● **Reading passage**
Monday, April 28, 2014

New Glasses & Nudists

My style is something I have been building over the last couple of years. And I have been putting it off for months, but I finally started trudging through store after store in search of a new pair of glasses. It was an experience that stretched me, and got me thinking about style.

No, in case you’re worried, this is not just a girl’s post about fashion, but I do want my clothes to reflect me as a person and not one particular style. Ultimately I want a wardrobe that is unique to me and my lifestyle, and is not defined by trends or what’s popular.


I want the flexibility to be more than one kind of person
 when it comes to clothes.

I probably tried on a hundred pair of glasses before I settled on these, but I was worried-- they were different and new-- even though I had been ogling over this cat eye meets hipster librarian style for months. Most people liked the frames I had before, and by getting new ones I knew I would risk positive and negative feedback. I had a fiance, family, and really close friends who I would much rather like my glasses than tolerate them. My relationships are not grounded in my looks, but I was still worried.

It’s hard, especially when we all can find things we don’t like about ourselves. Clothes are something we have control over when it comes to our image and who we want to be stylistically. I have had a lot of ups and downs since I made the decision to dress how I really wanted to dress a few years ago, including the style of glasses I wore, and have had to battle the embarrassment and insecurities of not fitting in or not looking good to others...

Even when I wear something that could be deemed “stylish” or trendy.

Actually, I wanted to fall in love with the way I looked. Not in a self-absorbed, vein desire for beauty in myself, but an appreciation and delight in the beautiful, wonderful, and mysterious way God created me.

[Word and item position data]
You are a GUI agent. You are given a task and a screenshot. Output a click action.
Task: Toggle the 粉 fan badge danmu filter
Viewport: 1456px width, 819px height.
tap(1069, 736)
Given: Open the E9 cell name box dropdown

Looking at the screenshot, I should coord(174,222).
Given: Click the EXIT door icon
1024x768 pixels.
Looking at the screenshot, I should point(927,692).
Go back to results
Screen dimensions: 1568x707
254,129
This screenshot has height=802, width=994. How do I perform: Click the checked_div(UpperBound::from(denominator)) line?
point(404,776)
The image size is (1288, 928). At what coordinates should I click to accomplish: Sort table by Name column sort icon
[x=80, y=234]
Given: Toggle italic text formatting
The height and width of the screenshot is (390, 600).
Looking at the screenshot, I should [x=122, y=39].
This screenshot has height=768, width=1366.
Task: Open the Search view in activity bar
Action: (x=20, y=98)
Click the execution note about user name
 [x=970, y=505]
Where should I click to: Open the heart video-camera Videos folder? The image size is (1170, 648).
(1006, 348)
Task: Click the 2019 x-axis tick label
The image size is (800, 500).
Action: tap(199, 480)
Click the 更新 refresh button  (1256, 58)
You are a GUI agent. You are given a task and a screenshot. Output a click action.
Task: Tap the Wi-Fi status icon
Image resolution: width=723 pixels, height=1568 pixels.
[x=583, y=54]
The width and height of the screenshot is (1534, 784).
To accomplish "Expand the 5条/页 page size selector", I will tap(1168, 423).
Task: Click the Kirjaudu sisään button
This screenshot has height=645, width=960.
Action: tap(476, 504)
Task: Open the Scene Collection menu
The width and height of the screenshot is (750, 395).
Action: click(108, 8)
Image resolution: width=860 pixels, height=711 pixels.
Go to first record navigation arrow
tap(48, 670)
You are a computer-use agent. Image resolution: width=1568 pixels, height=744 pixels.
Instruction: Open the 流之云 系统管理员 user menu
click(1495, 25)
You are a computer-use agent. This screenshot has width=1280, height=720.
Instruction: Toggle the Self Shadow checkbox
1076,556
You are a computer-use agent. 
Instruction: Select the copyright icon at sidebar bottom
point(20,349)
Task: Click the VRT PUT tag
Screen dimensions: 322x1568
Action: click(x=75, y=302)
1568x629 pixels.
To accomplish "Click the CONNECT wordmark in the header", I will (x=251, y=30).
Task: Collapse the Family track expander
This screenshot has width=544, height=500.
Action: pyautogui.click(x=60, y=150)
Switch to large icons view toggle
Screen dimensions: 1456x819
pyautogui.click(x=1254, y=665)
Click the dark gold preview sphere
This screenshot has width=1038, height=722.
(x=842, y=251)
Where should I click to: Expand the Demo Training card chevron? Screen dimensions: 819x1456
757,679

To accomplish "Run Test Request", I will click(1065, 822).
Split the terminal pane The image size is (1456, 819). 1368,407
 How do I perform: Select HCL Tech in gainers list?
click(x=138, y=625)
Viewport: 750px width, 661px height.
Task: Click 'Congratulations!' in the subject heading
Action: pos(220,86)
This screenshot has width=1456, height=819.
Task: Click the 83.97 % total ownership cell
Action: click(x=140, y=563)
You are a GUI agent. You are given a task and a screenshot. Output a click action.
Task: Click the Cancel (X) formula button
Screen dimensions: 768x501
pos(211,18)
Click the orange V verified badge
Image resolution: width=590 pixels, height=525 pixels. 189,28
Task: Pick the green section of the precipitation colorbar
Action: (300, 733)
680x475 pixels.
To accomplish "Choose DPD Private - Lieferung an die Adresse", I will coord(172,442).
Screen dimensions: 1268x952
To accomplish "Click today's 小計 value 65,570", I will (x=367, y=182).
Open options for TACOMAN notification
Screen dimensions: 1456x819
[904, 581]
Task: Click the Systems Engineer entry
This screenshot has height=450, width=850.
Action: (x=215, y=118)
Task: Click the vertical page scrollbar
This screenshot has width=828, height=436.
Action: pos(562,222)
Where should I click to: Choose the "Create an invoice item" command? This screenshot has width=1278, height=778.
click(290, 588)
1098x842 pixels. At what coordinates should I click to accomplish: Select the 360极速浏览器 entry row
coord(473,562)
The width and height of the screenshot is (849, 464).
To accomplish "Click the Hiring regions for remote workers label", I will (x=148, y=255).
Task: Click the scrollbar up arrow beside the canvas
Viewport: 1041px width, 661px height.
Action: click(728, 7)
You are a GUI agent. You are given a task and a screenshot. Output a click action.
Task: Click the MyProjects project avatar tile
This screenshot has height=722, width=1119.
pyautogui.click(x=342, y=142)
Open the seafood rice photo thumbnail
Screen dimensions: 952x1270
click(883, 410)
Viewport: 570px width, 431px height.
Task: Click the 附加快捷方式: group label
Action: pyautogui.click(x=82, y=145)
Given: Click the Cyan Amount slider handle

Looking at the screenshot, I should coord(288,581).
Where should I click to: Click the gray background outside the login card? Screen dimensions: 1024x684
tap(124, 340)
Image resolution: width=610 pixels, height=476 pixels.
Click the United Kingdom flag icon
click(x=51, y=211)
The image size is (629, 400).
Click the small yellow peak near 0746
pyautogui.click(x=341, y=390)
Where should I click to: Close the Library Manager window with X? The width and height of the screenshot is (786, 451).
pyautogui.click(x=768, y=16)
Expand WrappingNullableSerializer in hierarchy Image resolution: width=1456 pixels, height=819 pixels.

● **Jobs**
1/ Answer these questions about the blog post on new glasses:
(a) What date appears at the top?
(b) What style had the writer been ogling for months?
(c) What did the writer want to fall in love with?
2/ Rewrite the passage from the blog post on new glasses starting with "I probably tried" and going on through "was still worried.", putting "spectacles" in place of "frames".

● **Written responses**
1/
(a) Monday, April 28, 2014
(b) A cat eye meets hipster librarian style
(c) The way the writer looked

2/
I probably tried on a hundred pair of glasses before I settled on these, but I was worried-- they were different and new-- even though I had been ogling over this cat eye meets hipster librarian style for months. Most people liked the spectacles I had before, and by getting new ones I knew I would risk positive and negative feedback. I had a fiance, family, and really close friends who I would much rather like my glasses than tolerate them. My relationships are not grounded in my looks, but I was still worried.